Date of Award

Fall 2015

Project Type


Program or Major


Degree Name

Master of Science

First Advisor

David L. Berlinsky

Second Advisor

Stacia A. Sower

Third Advisor

Timothy S. Breton


Anesthetics are widely used in routine aquaculture operations to immobilize animals for tagging, spawning, handling, and vaccination. A number of anesthetics are currently available for finfish, but their efficacy and optimal dosage is highly species-specific. The efficacy of the anesthetic agents (tricaine methanesulfonate (MS-222), clove oil, metomidate, and 2-phenoxyethanol (2-PE)) was studied in adult, juvenile (133.3 ± 1.5 mm, 27.5 ± 8.9 g), and larval Alewives (Alosa pseudoharengus Wilson).

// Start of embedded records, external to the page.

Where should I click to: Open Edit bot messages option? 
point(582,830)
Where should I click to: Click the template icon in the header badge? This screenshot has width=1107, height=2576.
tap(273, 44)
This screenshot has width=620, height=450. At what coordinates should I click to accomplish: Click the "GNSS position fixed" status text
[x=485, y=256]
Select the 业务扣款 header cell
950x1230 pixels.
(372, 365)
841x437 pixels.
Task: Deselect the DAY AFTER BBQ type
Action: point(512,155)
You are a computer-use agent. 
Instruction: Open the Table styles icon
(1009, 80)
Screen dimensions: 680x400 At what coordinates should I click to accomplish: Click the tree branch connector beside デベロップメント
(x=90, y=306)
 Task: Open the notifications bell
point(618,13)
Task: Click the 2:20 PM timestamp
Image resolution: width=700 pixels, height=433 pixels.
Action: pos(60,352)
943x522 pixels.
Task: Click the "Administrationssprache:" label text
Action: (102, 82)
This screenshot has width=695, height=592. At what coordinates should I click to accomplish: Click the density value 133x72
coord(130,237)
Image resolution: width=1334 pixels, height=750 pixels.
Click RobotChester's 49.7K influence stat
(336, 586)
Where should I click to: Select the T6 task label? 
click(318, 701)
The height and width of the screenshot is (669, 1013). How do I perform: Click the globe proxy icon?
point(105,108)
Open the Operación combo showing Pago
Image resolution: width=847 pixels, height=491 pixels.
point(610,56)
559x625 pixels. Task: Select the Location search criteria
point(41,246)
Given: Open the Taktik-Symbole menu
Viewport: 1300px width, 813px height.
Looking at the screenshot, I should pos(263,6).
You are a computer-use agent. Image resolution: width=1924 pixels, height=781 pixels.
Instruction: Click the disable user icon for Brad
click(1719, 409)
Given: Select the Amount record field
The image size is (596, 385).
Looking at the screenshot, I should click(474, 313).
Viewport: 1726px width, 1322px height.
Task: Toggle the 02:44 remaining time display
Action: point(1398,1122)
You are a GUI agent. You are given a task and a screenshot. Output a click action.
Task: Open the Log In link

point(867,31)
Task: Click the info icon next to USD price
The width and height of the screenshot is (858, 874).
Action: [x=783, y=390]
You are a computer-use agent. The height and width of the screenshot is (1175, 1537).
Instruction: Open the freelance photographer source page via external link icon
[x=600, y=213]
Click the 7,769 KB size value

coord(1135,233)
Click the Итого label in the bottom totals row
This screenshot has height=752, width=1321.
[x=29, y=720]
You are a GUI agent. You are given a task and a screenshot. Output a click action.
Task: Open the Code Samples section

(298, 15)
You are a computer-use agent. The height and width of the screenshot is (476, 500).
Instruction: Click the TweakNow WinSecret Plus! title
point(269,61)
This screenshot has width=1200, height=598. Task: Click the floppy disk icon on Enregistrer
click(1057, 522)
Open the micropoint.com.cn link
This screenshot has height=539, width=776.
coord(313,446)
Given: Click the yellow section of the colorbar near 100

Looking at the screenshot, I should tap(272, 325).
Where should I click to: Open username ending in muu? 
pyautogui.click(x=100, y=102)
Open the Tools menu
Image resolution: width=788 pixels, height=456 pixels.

In an initial trial, wild-caught adults were anesthetized with doses of 87.5-112.5 mg/L MS-222, 25-40 mg/L clove oil 0.5-5.0 mg/L metomidate and 0.125-0.550 mg/L 2-PE. Optimal doses for anesthesia were similar for larvae and juveniles, and were identified as: 75-100 mg/L MS-222, 40 mg/L clove oil, 5-7 mg/L metomidate, and 500 mg/L 2-PE. All juvenile fish survived 48 hours post-exposure to each optimal dose. In a longer-term (24 hour) sedation experiment, juvenile alewives were netted and exposed to low clove oil (2.5 and 5.0 mg/L) and metomidate (0.25 and 0.50 mg/L) doses, and plasma cortisol was measured. Fish exposed to the clove oil treatments exhibited a cortisol stress response that was prolonged in the higher dose treatment. No cortisol stress response was observed in the metomidate treatments. Overall, optimal acute anesthesia doses for alewives were similar to those reported for other species, and metomidate may be useful for longer-term sedation.